1. Field of the Invention
The present invention relates to a liquid ejection head that ejects liquid droplets from an ejection port and makes the liquid droplets impact on a print medium and a printing apparatus including the liquid ejection head.
2. Description of the Related Art
At present, higher-speed and higher-image quality printing has been demanded for an ink-jet printing apparatus. As means for enabling higher-speed printing in the ink-jet printing apparatus, a reduction in the number of scanning times (number of passes) by a print head and an increase in scanning speed by the print head, etc., can be mentioned.
However, when these means for enabling higher-speed printing are adopted, this is accompanied by an increase in ejection frequency by the print head, so that the flow of air that is generated in a region between the print head and a print medium by ink ejected from the print head is significantly intensified.
As a result, under the influence of an air flow generated by the ink ejected from each ejection port row, ink droplets ejected subsequently are caught up in the air flow, which generates a density unevenness called “wind ripple”. This creates the possibility that the quality of a printed image may not be maintained high. Moreover, in recent years, with the miniaturization of liquid droplets for an improvement in the quality of a printed image, the influence of wind ripple on an image has been further increased.
As methods for solving the above-mentioned problems, there are provided ink-jet printing apparatuses disclosed in U.S. Pat. No. 6,997,538 and U.S. Pat. No. 6,719,398.
U.S. Pat. No. 6,997,538 proposes an ink-jet printing apparatus for which, as shown in FIG. 18, air is blown in a direction orthogonal to a direction in which the ejection port row of a print head extends. Meanwhile, U.S. Pat. No. 6,719,398 discloses an ink-jet printing apparatus for which, as shown in FIG. 19A to FIG. 19C, air is blown in along a direction in which the ejection port row extends. By thus blowing air to the ejection port row, the influence of an air flow to be generated by an ink ejection is suppressed small.

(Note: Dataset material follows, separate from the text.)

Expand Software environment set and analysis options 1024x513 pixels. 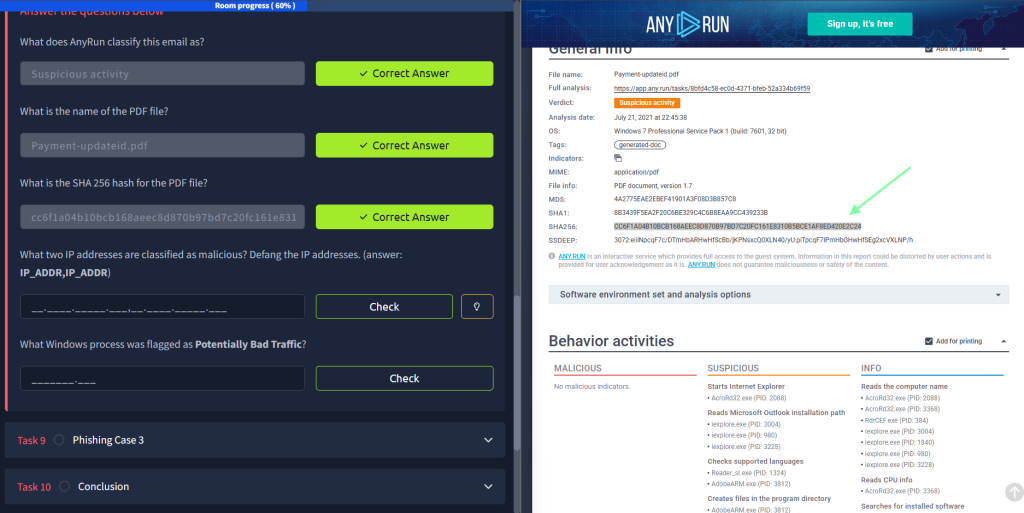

However, for the ink-jet printing apparatus disclosed in U.S. Pat. No. 6,997,538, when a plurality of ejection port rows are formed in a direction orthogonal to a direction in which the ejection port rows extend, it is difficult to uniformly blow air to the respective ejection ports in the print head. An ejection port row located in the vicinity of a gas jet port to blow out air to an ejection port row and an ejection port row located at a position distant from the gas jet port are different in the amount of air reaching thereto. Accordingly, when the amount of air to be blown in is tailored to an ejection port row at a position close to the gas jet port, an ejection port row located at a part distant from the gas jet port can possibly be deficient in air flow. Thus, it is difficult to suppress, for all ejection ports in the print head, the influence of an air flow to be generated by the ink being ejected.
Moreover, in the ink-jet printing apparatus disclosed in U.S. Pat. No. 6,719,398, an ejection port located at a position close to an end portion of a ejection port row close to the gas jet port and an ejection port located at a position close to the center of the ejection port row are likewise different in the amount of air reaching thereto. Also in the ink-jet printing apparatus disclosed in U.S. Pat. No. 6,719,398, it is difficult to uniformly blow in air to all ejection ports in the print head.